Autologous chondrocyte implantation in the knee: M-ACI has comparable benefit to therapy alternative
Autologous chondrocyte implantation (ACI) has been used in adults with deep cartilage defects for over 30 years and has been further developed and modified over time. For the most recent procedure, matrix-induced ACI (M-ACI), favorable effects have been shown suggesting that the benefits are at least comparable to those of therapy alternatives. No advantages are evident for the other two older procedures, collagen-covered ACI (ACI-C) and ACI with a periosteal flap (ACI-P)
This is the conclusion of the final report that the German Institute for Quality and Efficiency in Health Care (IQWiG) has now presented on behalf of the Federal Joint Committee (G-BA). The patient-relevant benefit of all three generations of ACI—ACI-P, ACI-C or M-ACI—was investigated.
Matrix-induced ACI offers technical advantages
ACI has been used in Germany for many years to treat cartilage defects in adults affecting more than 50 percent of the cartilage depth or extending into the underlying bone. Today, M-ACI is the most commonly used technique; according to several comments on the preliminary report, the two older procedures, ACI-C and ACI-P, no longer have any practical relevance.
In the two-stage procedure, cartilage is first removed, cultivated in a laboratory and then implanted into the defect in a second step. In M-ACI, the cultivated cartilage cells are directly fixed on a carrier matrix and reimplanted into the cartilage defect area. This technical progress supersedes the more complex fixation and watertight sealing of a cell suspension in the cartilage defect that is required with the older procedures—in the case of ACI-P using periosteum or in the case of ACI-C using a collagen membrane. Overall, M-ACI makes surgery much easier.
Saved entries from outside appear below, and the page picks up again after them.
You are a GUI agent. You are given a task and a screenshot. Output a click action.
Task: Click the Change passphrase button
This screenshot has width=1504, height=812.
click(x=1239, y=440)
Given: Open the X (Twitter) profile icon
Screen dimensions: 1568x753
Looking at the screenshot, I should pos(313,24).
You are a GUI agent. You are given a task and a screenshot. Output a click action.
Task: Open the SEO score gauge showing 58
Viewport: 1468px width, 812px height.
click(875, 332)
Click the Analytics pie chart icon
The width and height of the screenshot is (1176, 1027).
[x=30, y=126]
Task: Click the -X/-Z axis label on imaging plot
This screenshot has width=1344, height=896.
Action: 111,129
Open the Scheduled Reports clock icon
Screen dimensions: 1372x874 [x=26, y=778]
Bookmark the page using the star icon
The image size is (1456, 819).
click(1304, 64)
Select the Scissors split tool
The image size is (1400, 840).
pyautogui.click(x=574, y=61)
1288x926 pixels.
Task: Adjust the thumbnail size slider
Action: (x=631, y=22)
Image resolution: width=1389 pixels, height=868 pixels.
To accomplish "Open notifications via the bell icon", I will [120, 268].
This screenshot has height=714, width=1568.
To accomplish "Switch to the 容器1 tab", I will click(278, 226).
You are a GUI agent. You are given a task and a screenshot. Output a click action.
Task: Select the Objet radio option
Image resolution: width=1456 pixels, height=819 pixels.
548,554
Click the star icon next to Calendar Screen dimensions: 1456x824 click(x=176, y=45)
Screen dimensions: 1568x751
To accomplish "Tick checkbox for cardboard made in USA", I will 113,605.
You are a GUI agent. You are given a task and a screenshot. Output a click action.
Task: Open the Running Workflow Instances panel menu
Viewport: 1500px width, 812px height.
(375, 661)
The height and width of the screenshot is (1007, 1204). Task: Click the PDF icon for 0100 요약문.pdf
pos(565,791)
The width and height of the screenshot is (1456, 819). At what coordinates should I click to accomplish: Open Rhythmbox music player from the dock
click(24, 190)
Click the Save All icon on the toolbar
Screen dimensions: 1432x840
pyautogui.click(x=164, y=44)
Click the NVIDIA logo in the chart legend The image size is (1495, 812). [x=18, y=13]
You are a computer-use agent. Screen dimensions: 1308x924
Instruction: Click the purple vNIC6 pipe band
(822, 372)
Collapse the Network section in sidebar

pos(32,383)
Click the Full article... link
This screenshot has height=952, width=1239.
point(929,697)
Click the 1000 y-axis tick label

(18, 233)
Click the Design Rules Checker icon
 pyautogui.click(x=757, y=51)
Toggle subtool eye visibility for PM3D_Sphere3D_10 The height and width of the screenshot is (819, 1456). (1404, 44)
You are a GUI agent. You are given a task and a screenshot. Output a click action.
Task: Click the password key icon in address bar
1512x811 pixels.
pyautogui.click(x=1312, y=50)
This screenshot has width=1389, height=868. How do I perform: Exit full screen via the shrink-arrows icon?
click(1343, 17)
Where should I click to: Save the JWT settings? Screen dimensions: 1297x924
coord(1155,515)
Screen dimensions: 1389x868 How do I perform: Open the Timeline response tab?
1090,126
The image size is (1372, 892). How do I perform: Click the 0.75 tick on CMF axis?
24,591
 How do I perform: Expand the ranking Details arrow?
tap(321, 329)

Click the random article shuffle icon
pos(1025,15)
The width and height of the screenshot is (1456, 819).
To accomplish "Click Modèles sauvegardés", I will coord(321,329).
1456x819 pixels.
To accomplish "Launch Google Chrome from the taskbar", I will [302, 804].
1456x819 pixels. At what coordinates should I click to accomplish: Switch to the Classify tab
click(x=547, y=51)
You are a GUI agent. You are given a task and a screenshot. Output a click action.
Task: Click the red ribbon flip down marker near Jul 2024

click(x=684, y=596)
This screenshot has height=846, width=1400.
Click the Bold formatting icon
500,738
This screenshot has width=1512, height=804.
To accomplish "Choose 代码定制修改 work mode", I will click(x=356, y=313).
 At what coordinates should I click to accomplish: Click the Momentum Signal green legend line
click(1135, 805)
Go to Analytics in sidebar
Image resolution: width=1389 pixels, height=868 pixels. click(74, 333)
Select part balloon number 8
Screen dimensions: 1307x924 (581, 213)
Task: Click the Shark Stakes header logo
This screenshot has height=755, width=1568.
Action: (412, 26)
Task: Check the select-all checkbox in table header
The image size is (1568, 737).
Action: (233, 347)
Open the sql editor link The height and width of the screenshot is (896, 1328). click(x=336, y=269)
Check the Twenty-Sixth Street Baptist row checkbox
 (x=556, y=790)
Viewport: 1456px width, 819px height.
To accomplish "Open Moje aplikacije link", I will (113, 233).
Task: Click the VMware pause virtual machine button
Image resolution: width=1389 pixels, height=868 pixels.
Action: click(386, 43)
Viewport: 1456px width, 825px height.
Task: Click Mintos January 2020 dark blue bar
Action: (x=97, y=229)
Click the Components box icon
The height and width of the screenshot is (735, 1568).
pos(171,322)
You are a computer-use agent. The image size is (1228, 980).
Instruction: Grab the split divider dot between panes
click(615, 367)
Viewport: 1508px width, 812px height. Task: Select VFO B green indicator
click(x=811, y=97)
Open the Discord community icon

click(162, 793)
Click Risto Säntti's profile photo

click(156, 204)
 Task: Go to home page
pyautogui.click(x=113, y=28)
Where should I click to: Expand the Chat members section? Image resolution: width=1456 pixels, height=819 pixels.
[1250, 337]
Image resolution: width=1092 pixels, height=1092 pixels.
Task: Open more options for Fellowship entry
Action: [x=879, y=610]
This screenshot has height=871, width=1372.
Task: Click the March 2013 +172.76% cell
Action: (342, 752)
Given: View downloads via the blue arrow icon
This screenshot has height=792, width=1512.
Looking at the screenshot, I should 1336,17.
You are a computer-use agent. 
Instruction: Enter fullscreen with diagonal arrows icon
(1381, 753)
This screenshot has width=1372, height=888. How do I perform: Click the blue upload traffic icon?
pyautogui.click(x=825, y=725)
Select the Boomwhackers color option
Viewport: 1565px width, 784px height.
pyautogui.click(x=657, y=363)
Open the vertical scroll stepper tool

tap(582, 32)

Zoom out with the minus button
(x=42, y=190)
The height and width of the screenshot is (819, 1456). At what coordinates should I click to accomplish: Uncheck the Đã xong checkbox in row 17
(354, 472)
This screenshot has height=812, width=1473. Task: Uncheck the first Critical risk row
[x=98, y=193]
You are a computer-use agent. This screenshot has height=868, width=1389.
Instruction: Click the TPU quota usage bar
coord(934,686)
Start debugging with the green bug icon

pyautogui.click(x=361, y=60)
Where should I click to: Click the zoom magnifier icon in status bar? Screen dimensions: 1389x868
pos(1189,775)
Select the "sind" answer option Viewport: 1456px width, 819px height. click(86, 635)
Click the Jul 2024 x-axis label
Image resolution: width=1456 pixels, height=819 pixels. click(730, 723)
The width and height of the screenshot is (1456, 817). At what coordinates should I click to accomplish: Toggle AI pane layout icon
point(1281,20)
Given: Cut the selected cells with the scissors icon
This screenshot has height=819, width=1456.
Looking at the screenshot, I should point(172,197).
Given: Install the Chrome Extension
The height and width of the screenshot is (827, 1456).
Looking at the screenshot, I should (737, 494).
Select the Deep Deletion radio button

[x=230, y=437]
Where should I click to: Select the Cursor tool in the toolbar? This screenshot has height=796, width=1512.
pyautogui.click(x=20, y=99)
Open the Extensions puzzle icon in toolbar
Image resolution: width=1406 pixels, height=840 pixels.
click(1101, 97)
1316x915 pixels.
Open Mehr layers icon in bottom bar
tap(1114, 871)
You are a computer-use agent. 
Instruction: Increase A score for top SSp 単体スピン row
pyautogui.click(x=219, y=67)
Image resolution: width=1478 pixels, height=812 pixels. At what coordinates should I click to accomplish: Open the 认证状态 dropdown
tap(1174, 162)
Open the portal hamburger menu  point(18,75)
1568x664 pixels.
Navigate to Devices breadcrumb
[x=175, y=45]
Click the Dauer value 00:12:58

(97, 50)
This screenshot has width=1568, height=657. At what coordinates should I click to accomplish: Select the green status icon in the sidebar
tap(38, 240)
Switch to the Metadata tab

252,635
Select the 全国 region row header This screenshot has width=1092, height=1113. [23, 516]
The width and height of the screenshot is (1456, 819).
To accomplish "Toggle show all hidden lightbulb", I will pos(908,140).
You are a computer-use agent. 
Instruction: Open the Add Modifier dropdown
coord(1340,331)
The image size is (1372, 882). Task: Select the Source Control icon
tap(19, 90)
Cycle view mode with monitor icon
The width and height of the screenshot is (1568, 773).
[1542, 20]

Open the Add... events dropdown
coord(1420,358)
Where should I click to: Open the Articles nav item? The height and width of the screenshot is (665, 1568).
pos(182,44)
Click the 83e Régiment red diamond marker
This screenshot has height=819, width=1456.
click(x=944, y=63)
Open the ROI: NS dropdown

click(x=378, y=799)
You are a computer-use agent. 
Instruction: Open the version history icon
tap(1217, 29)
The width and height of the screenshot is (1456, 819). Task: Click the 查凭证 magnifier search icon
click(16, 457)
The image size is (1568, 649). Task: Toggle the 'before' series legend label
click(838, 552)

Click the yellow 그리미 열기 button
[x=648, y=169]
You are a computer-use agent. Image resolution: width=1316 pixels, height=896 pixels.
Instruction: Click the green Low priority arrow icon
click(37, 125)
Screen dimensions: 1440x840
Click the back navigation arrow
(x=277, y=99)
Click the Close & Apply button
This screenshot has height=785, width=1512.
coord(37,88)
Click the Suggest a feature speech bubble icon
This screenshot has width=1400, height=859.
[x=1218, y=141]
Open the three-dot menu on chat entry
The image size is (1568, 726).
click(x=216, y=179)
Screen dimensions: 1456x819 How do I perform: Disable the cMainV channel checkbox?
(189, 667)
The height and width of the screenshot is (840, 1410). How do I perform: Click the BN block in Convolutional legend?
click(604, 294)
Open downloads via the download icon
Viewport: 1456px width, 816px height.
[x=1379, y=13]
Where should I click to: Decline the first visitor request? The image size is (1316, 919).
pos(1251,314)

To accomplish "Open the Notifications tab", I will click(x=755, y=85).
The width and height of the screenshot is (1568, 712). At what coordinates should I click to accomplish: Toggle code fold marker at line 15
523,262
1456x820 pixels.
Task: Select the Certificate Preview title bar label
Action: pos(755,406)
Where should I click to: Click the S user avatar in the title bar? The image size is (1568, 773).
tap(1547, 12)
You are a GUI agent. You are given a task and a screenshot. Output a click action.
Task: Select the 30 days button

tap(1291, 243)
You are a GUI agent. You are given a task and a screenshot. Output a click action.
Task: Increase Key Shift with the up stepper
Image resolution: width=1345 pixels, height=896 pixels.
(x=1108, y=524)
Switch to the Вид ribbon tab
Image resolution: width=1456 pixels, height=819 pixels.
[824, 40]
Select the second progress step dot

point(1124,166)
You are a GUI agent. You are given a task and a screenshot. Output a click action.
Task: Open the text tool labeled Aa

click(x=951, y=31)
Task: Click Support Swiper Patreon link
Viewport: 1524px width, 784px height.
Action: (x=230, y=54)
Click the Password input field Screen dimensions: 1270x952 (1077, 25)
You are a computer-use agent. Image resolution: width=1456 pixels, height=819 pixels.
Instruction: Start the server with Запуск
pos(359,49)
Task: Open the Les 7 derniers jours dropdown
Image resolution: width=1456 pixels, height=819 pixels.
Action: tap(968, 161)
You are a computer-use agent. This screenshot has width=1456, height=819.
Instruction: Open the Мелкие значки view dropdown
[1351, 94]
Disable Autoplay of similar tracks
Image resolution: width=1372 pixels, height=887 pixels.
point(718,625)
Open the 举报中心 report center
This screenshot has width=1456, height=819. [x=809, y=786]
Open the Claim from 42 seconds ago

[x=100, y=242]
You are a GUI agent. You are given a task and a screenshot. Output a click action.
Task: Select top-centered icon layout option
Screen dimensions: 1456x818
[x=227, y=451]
Favorable effects only with M-ACI
Based on a meta-analysis of the study data from seven RCTs, it can be assumed that the M-ACI procedure has a benefit at least comparable to that of therapy alternatives such as microfracturing or mosaicplasty: Statistically significant effects in favor of M-ACI were shown for knee function and health-related quality of life, but were not of a clinically relevant magnitude. The results for other outcomes also suggest almost without exception an advantage of M-ACI, so that overall a benefit for M-ACI at least comparable to the therapy alternatives can be determined.
The two older procedures, ACI-P and ACI-C, consistently produce worse results when examined individually: Based on partly inconsistent results from two RCTs on each procedure, neither a benefit of ACI-C and ACI-P is evident, nor can a comparable benefit to therapy alternatives be determined.